Page excerpt —
▽

It is interesting to see, in examples like this, the evolution of computing technology reflected in the evolution of cryptography. There are no modern block ciphers that use bit permutations, for exactly this reason.
RC4#
RC4 is a stream cipher, designed in 1987 by Ron Rivest1“RC” is variously said to stand for “Rivest Cipher” or “Ron’s Code”. Eagle-eyed readers may recall that there was an AES finalist named RC6; Rivest was one of its co-designers. RC6 isn’t similar to RC4, though.. It was secret until 1994, when RC4 source code was anonymously leaked to an Internet forum. It’s extremely simple — so simple you could memorize it. It was very widely used, possibly because its simplicity allows for very fast implementations. It was the encryption algorithm in WEP, the first security standard for wireless networking, and in the first versions of SSL.
RC4 is now considered insecure: it shouldn’t be used in new applications, and should be replaced in existing applications if possible. We’re only covering it here because it was, at one point, very popular; and because its design is rather different from other stream ciphers and CSPRNGs.
RC4 is based around a 256-byte state array, and two indexes into that array. We will call the array \(S\), and the two indexes \(i\) and \(j\). The state array is a permutation: throughout the operation of RC4, it contains each value from 0 to 255 inclusive exactly once. The only way it is modified during operation is to swap two of its entries.
The key can be of any length up to 256 bytes. (Note: bytes, not bits. 256 bytes is 2048 bits.)
First, the state array is initialized with the key as follows. Let \(K\) be the key as a byte array, and \(L\) be the length of the key in bytes.
For \(i\) from 0 to 255, set \(S[i] \leftarrow i\).
Set \(j \leftarrow 0\).
For \(i\) from 0 to 255, set \(j \leftarrow (j + S[i] + K[j \Mod L]) \Mod 256\), then swap \(S[i]\) and \(S[j]\).
Once the initialization is done, pseudorandom bytes are generated as follows:
Set \(i \leftarrow 0\) and \(j \leftarrow 0\).
To generate a byte:
Set \(i \leftarrow i + 1 \Mod 256\).
Set \(j \leftarrow j + S[i] \Mod 256\).
Swap \(S[i]\) and \(S[j]\).

△

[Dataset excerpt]
▽

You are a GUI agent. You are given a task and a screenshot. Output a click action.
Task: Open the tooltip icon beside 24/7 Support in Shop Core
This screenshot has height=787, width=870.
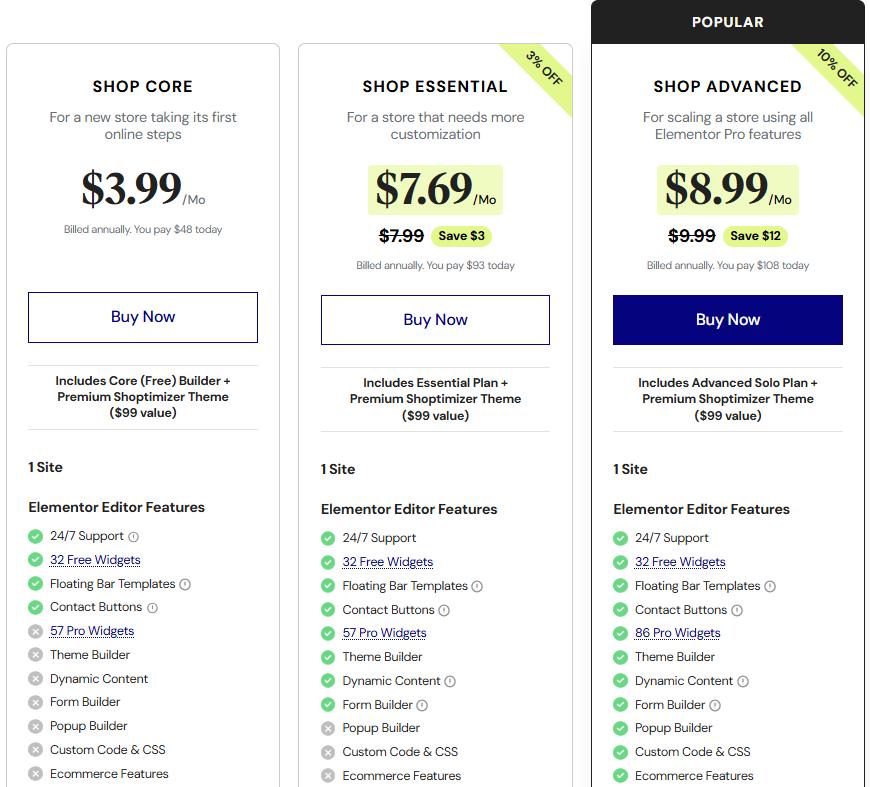coord(133,534)
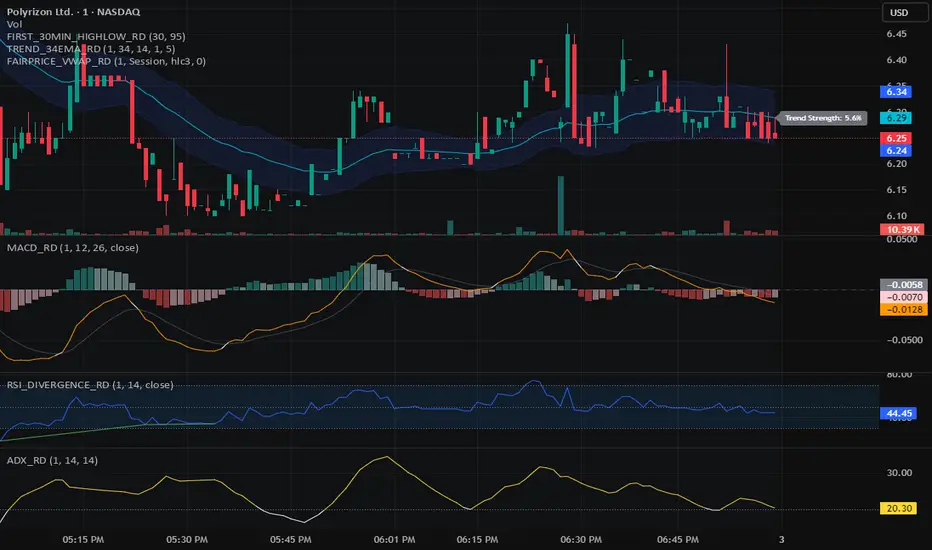Click the 44.45 RSI value tag
This screenshot has height=550, width=932.
896,411
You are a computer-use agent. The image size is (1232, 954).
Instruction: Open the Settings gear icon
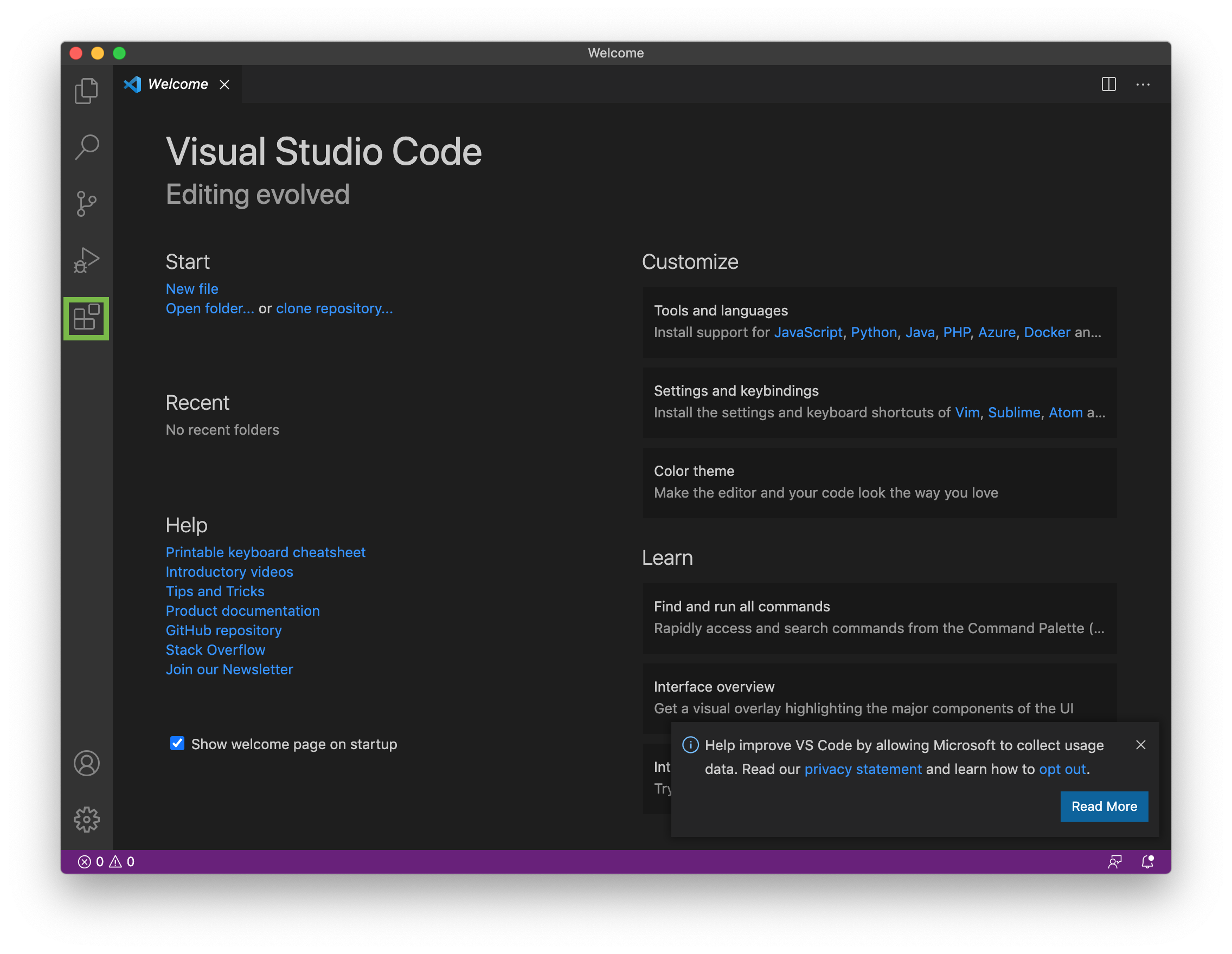click(87, 818)
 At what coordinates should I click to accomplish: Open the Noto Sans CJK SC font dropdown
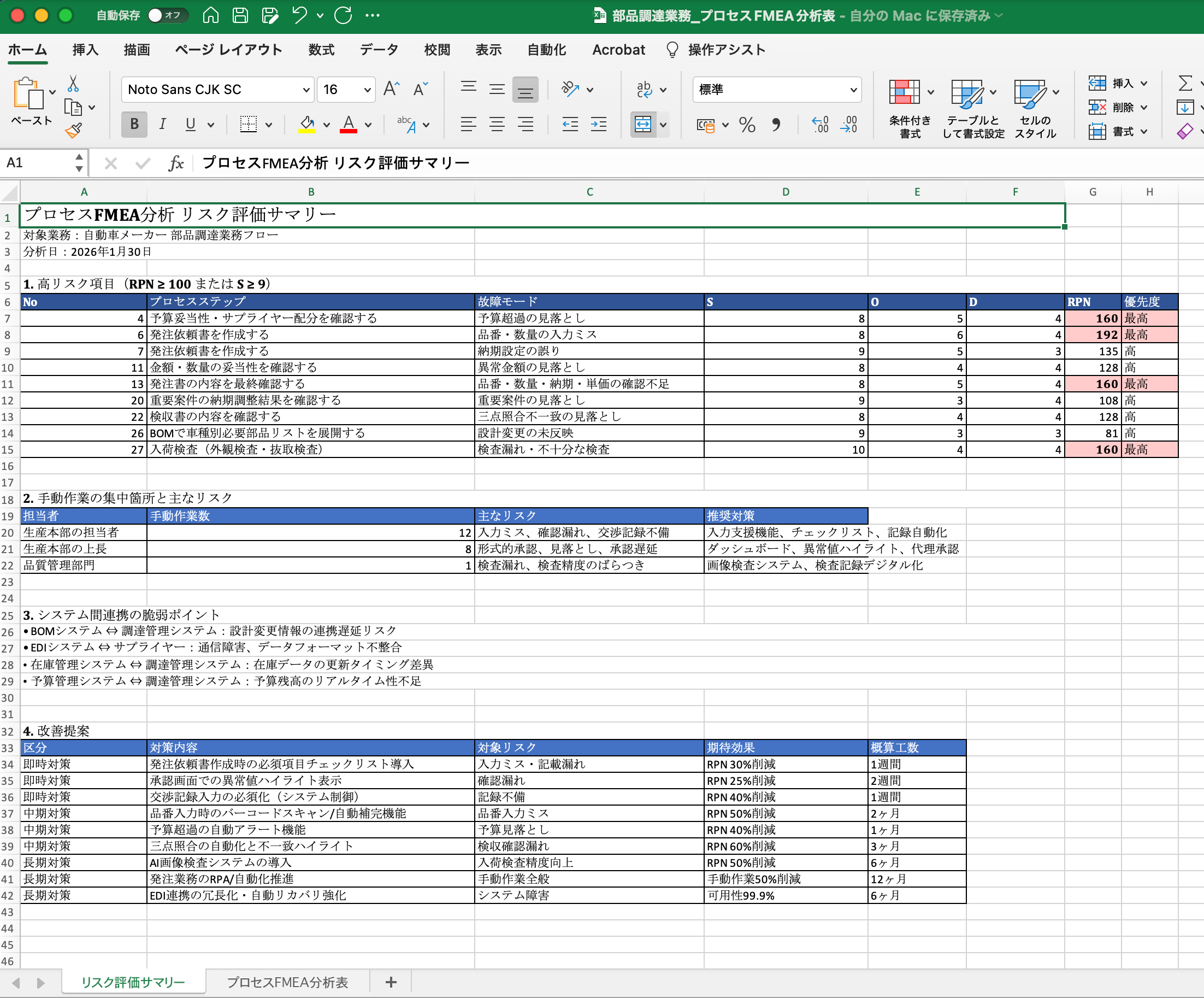point(305,90)
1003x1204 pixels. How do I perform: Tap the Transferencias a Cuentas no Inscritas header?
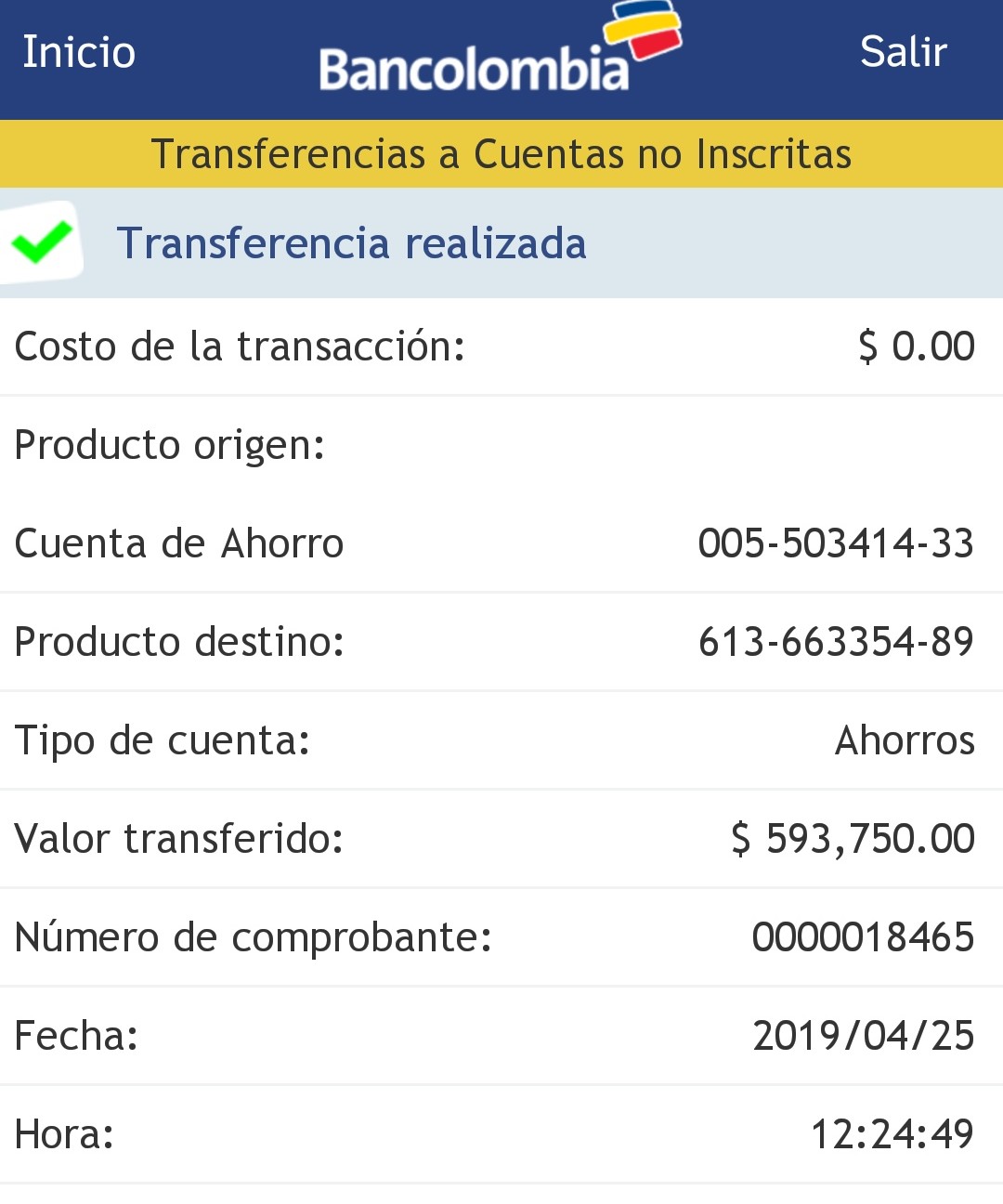(502, 154)
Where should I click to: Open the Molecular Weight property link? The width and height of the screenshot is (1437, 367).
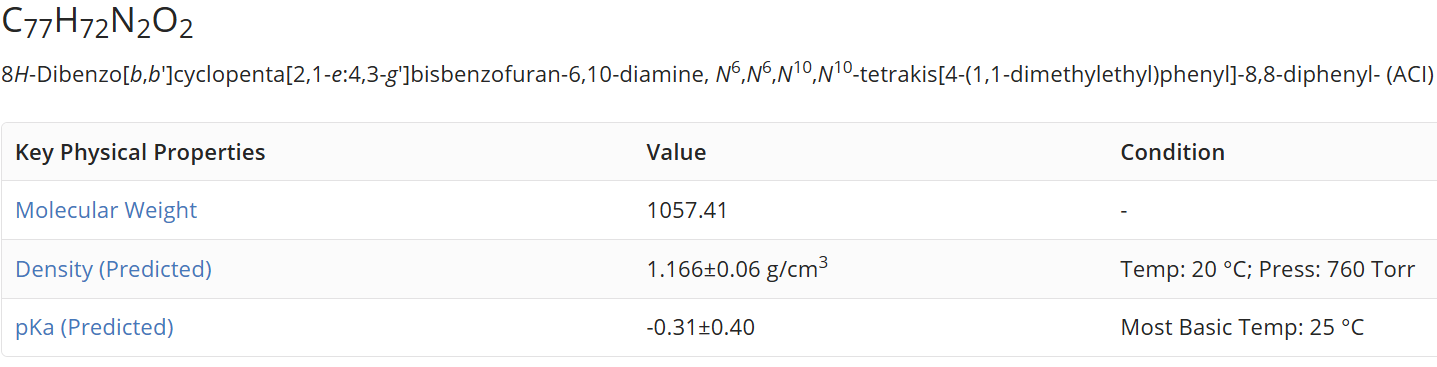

△

Job 1 —
According to the RC4 excerpt, in what year was RC4 source code anonymously leaked to an Internet forum?
Job 2 —
Extract the passage of the RC4 excerpt from "First, the state" to "set \(S[i] \leftarrow i\).", word for word.

Task solution 1 —
1994

Task solution 2 —
First, the state array is initialized with the key as follows. Let \(K\) be the key as a byte array, and \(L\) be the length of the key in bytes.
For \(i\) from 0 to 255, set \(S[i] \leftarrow i\).